Radar Jember - Marc Marquez kembali jadi pusat perhatian menjelang MotoGP Jerman 2025.
Di tengah panasnya persaingan dengan Francesco Bagnaia, mantan pembalap dan test rider Honda, Stefan Bradl, menyebut Marquez justru semakin nyaman.
Sementara tekanan besar justru ada pada Bagnaia.
Dalam sebuah wawancara, Bradl mengulas bagaimana kedatangan Marquez di tim pabrikan Ducati mengubah seluruh dinamika persaingan.
“Marc sedang dalam performa bagus. Dia tahu ke mana harus melangkah di Sachsenring. Meski tahun ini tak dominan di trek favoritnya. Mugello atau Assen bukan trek andalannya, tapi dia tetap menang. Jadi, kalaupun hanya finis kedua atau ketiga, dia tetap tenang,” kata Bradl, dikutip Radar Jember dari laman Motosan.
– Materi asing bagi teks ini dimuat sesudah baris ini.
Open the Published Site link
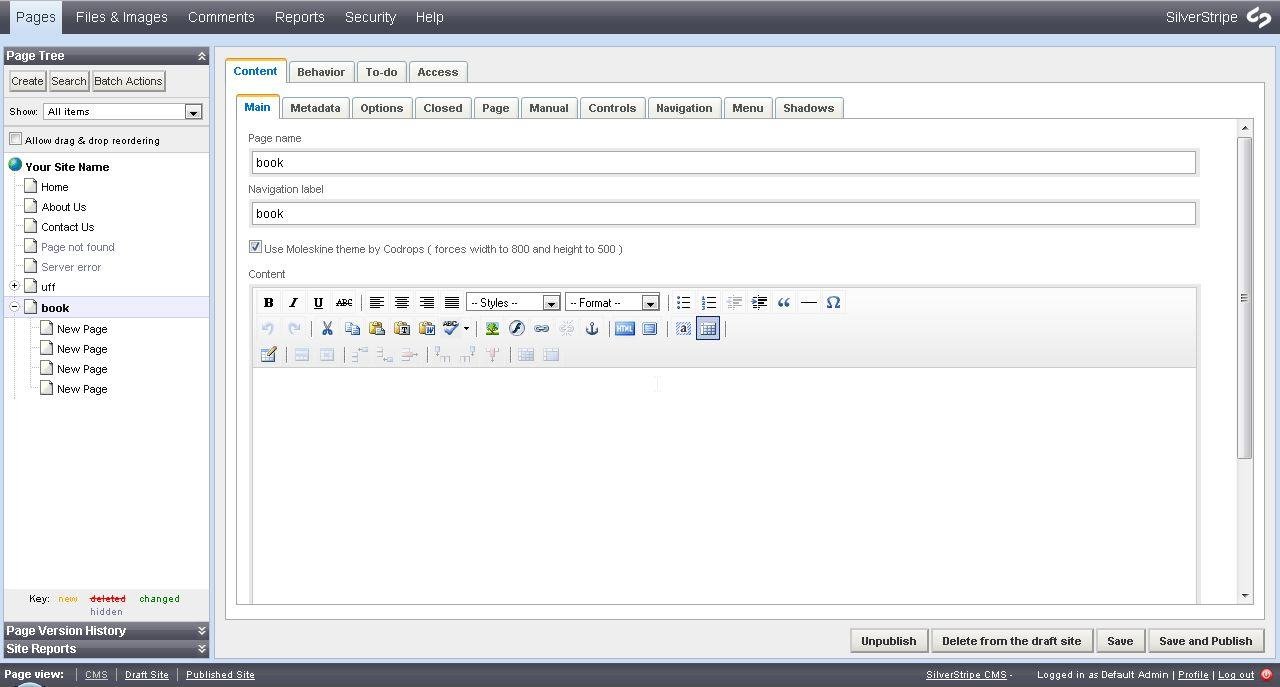The width and height of the screenshot is (1280, 687). [x=220, y=674]
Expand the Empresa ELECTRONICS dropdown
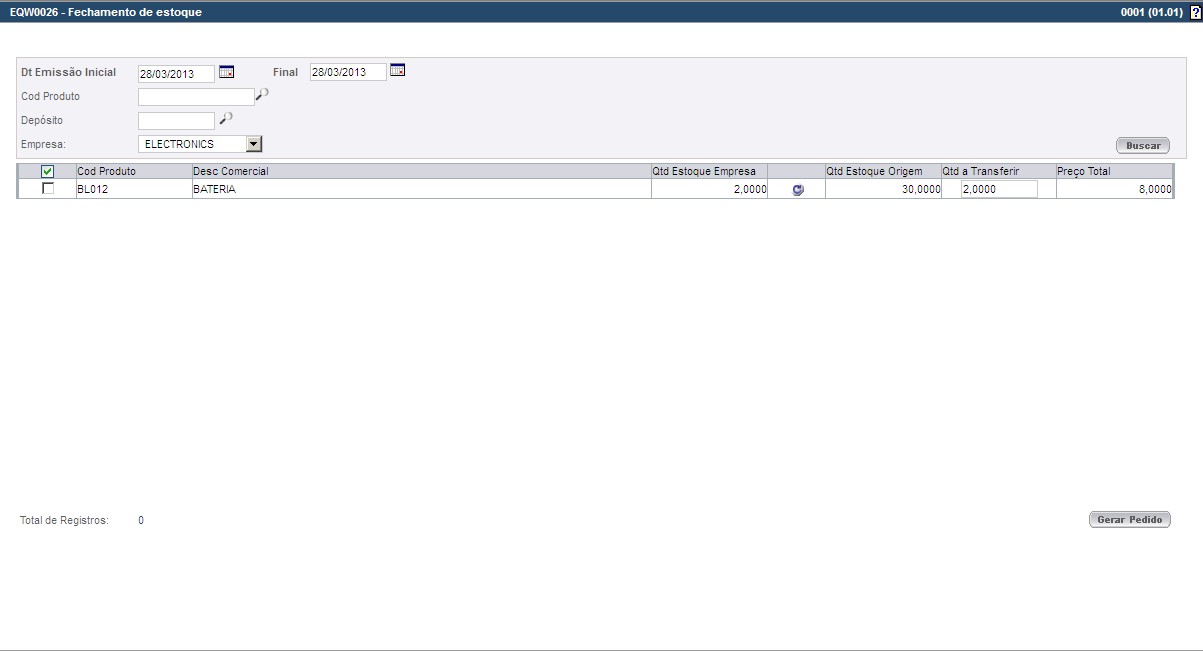The width and height of the screenshot is (1203, 651). coord(253,144)
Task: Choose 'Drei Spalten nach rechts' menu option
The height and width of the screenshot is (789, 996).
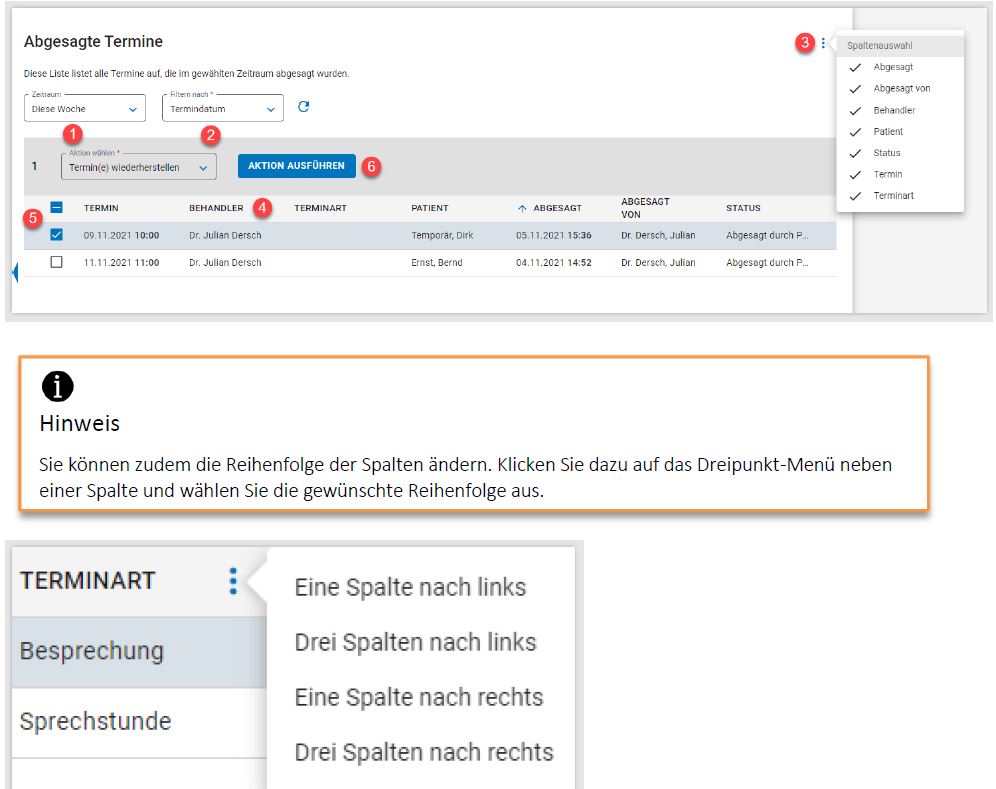Action: [423, 751]
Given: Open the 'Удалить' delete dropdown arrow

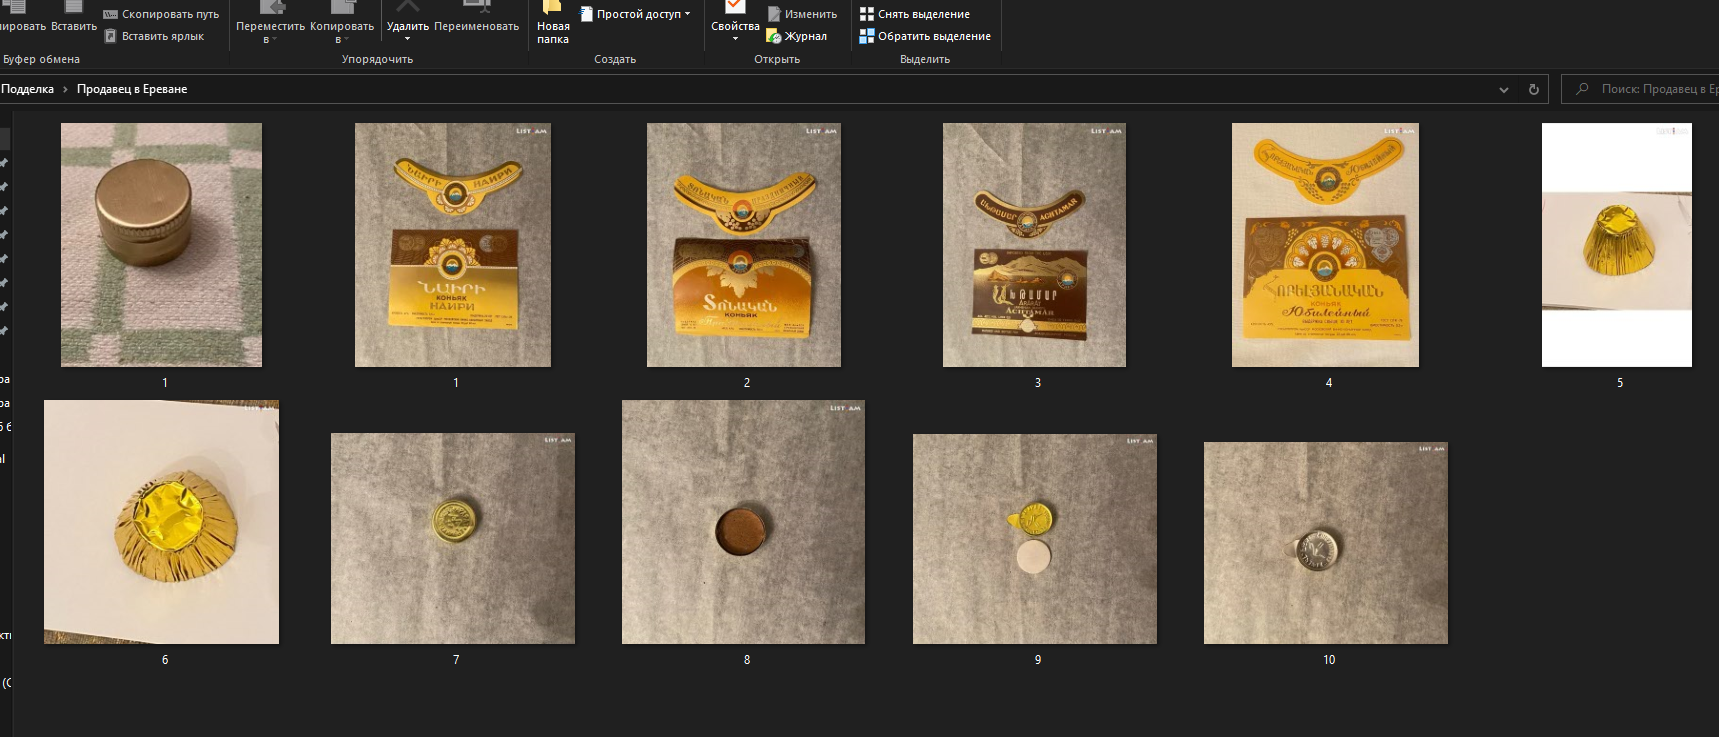Looking at the screenshot, I should click(x=407, y=40).
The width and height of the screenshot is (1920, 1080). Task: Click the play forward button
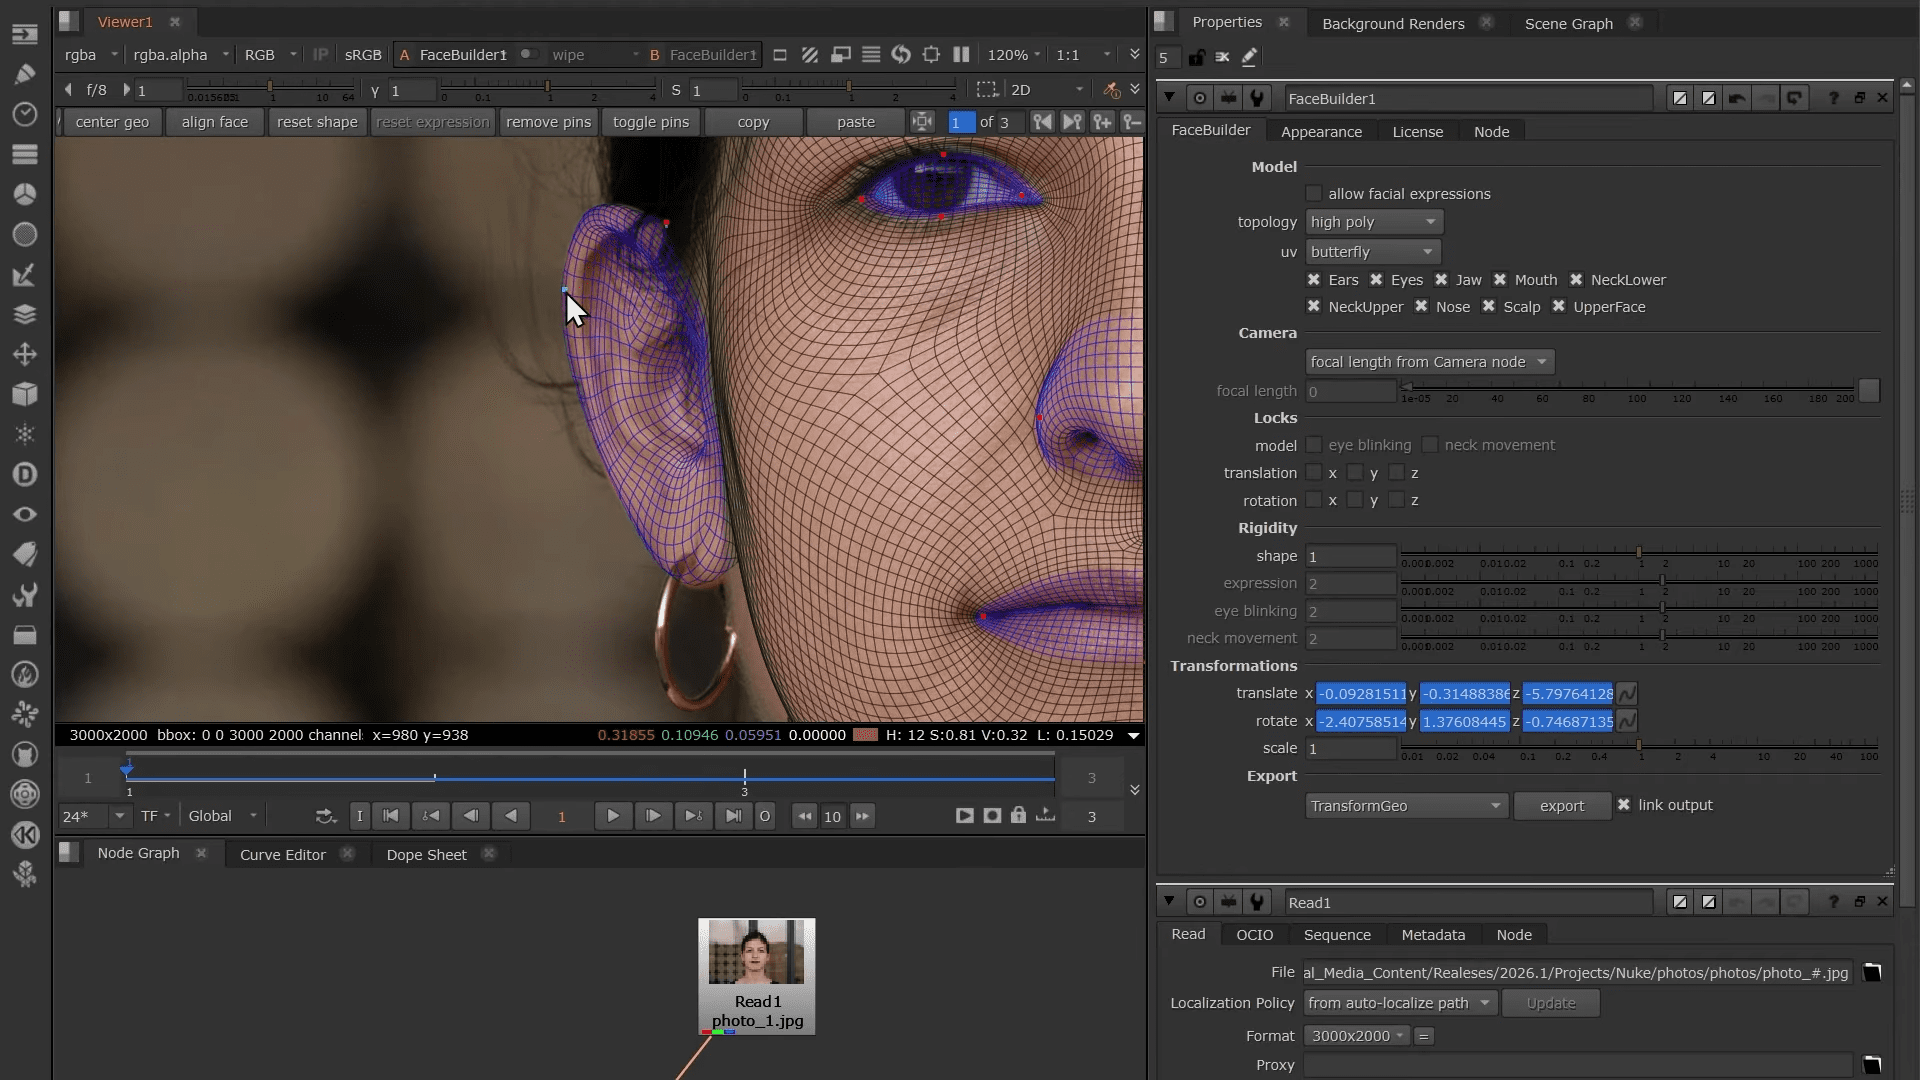click(x=612, y=816)
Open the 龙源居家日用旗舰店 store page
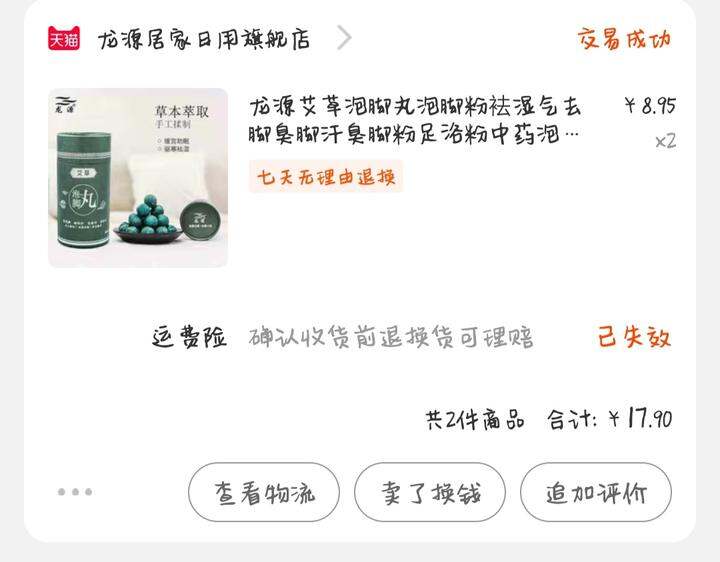 click(203, 39)
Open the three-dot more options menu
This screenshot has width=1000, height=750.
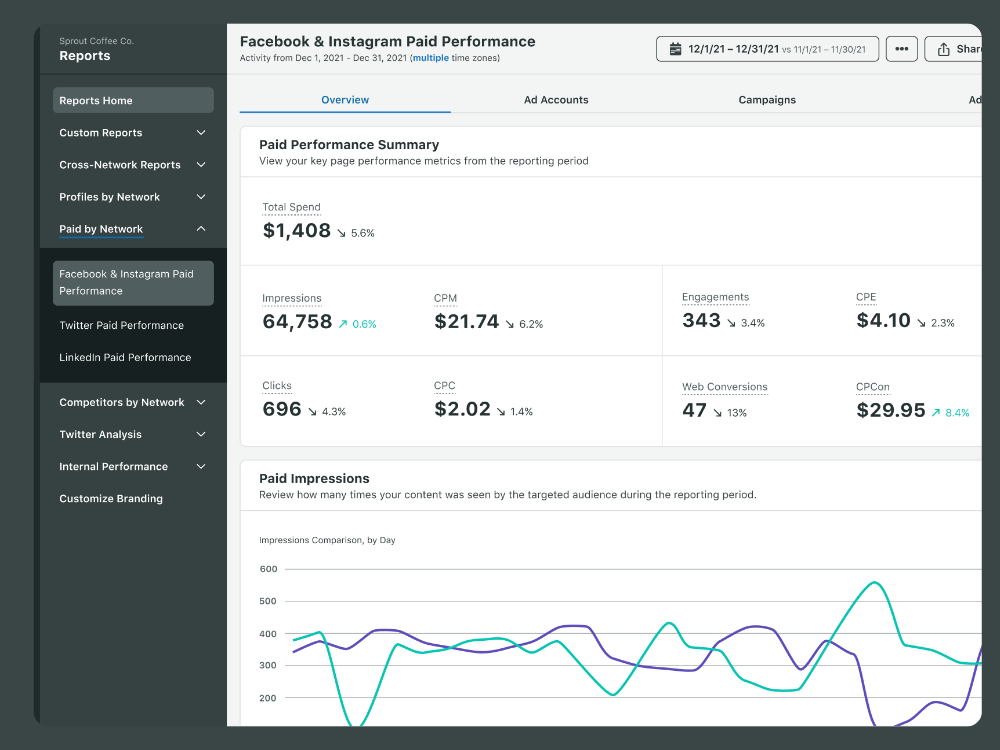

Namun, yang mengejutkan adalah bagaimana Marquez langsung menyalip dominasi rekan setimnya, Bagnaia, sejak seri pembuka musim ini.
“Sudah jelas dari awal akan ada yang mulai merasa terancam. Sebagai ‘tuan rumah’, Bagnaia justru yang berada dalam bahaya. Dia tahu betul siapa yang datang,” tegas Bradl.
Menurut Bradl, Marquez sudah menunjukkan potensi besar bahkan sejak masih menggunakan GP23.
“Dengan dukungan penuh pabrikan, cuma akan ada satu yang jadi pengatur irama tim, dan itu bukan Pecco,” sindirnya.
Situasi di Ducati kini disebut Bradl sebagai “pertarungan dua alfa dalam satu kandang”.
“Dalam motorsport, mustahil punya dua pembalap dengan level dominasi seperti itu. Salah satu harus menang—kalau tidak, ya dimakan. Dan, Marc sangat menikmati adu sengit semacam ini,” kata Bradl.
Bradl juga menyinggung tekanan ganda yang kini dialami Pecco.
“Dia baru saja kalah gelar dunia dari Jorge Martín. Sekarang harus satu tim dengan Marquez? Bisa jadi ini terlalu berat untuknya,” tambahnya.